"Bukan hanya itu saja, kau ingat waktu Bandiyo itu datang sore hari di rumah ? Pamong masyarakat pembawa petaka dia!" lanjut perempuan itu.
"Ada apa emangnya ? Aku tidak mengerti yang kau maksudkan. Kau sendiri tidak menceritakannya padaku," jawab Sutoyo.
"Memangnya kapan kau mendengarkan aku ? Kerjamu tidak jelas. Pagi, siang, sore, bahkan malam hari hanya mengurusi burung. Kau harusnya bekerja ! Dasar pengangguran," kejujuran perkataan istri Sutoyo tentu jika didengarkan oleh laki-laki lain, bisa memicu tamparan atau kekerasan. Tapi, tidak dengan Sutoyo. Ia hanya tersenyum, seperti ada rasa sakit yang ditahannya.
***
Sebagai desa yang punya potensi wisata, desa tempat tinggal Mbah Darto juga tidak mau kalah berlomba-lomba menjadi desa wisata. Makanya, sore itu, Bandiyo datang memberikan undangan untuk Mbah Darto supaya mau memimpin malam tirakatan merti dusun. Sebagai pamong masyarakat dengan sebutan Pak RT, dia tahu betul siapa saja yang bisa terlibat untuk mengembangkan desa wisata. Tidak jarang, karena gengsi desa wisata sampai mengada-ada hal yang sebenarnya tidak ada. Seolah, semua desa itu harus menjadi wisata. Padahal, desa mereka wisatanya alam berupa sawah dan tentu kesederhanaan hidup orang desa yang indah dilihat mata. Tapi, tidak untuk dihidupi beberapa tahun.

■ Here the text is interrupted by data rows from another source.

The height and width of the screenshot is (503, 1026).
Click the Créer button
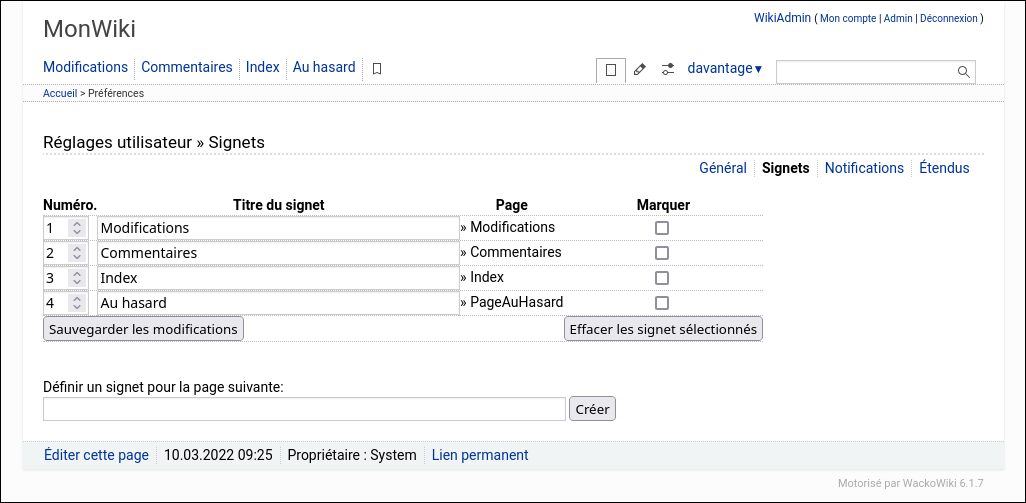tap(592, 409)
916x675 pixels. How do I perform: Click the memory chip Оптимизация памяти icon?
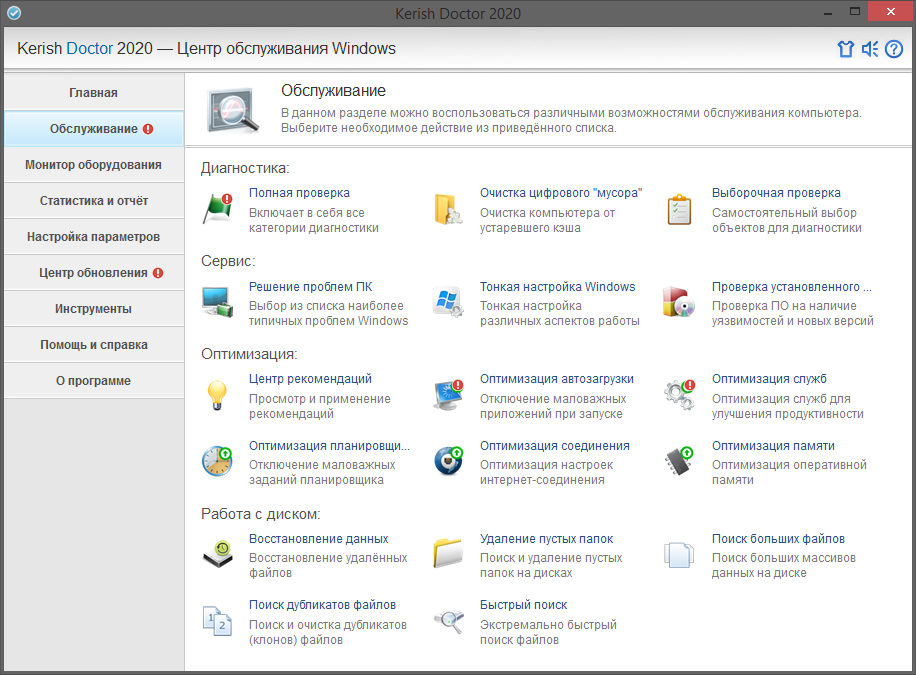click(x=680, y=461)
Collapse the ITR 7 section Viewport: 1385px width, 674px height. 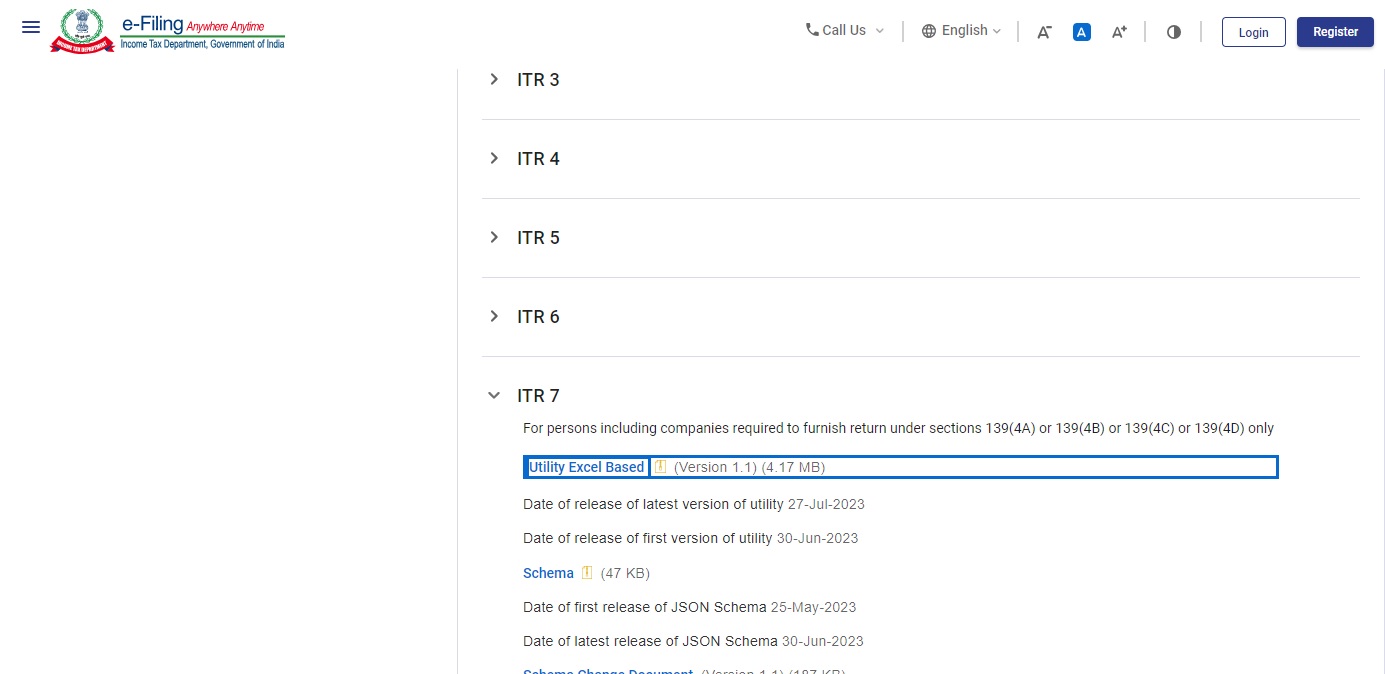pyautogui.click(x=493, y=395)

"Mbah Darto, selamat sore. Sedang sibuk apa ini ? Wah, tanamannya bagus-bagus," sapa Bandiyo, bahkan sebelum turun dari sepeda klasiknya.
"Ya begini, pekerjaan pensiunan. Merawat tanaman dan merawat diri sendiri. Ada apa Pak RT ?" ucap Mbah Darto.
"Sebentar, tak rapikan dulu. Silakan duduk dulu, tidak terburu-buru to ini ?" lanjut Mbah Darto.
"Santai saja, Mbah. Saya tunggu sambi lihat-lihat tanaman ya,"
Mbah Darto langsung berkemas. Sore hari memang menjadi kebiasaan untuk merawat tanaman. Ketika ia merapikan gunting rumput, matanya melirik pada pintu ruang tamu. Kemana istri Sutoyo ? Kenapa tidak keluar dan berjabat tangan dengan Pak RT ? Bukannya kalau ada tamu harus disambut, apalagi ini pamong masyarakat. Kok, perempuan itu tidak nampak.
"Ada apa Pak RT ? Maaf berantakan sekali rumahnya," kata Mbah Darso.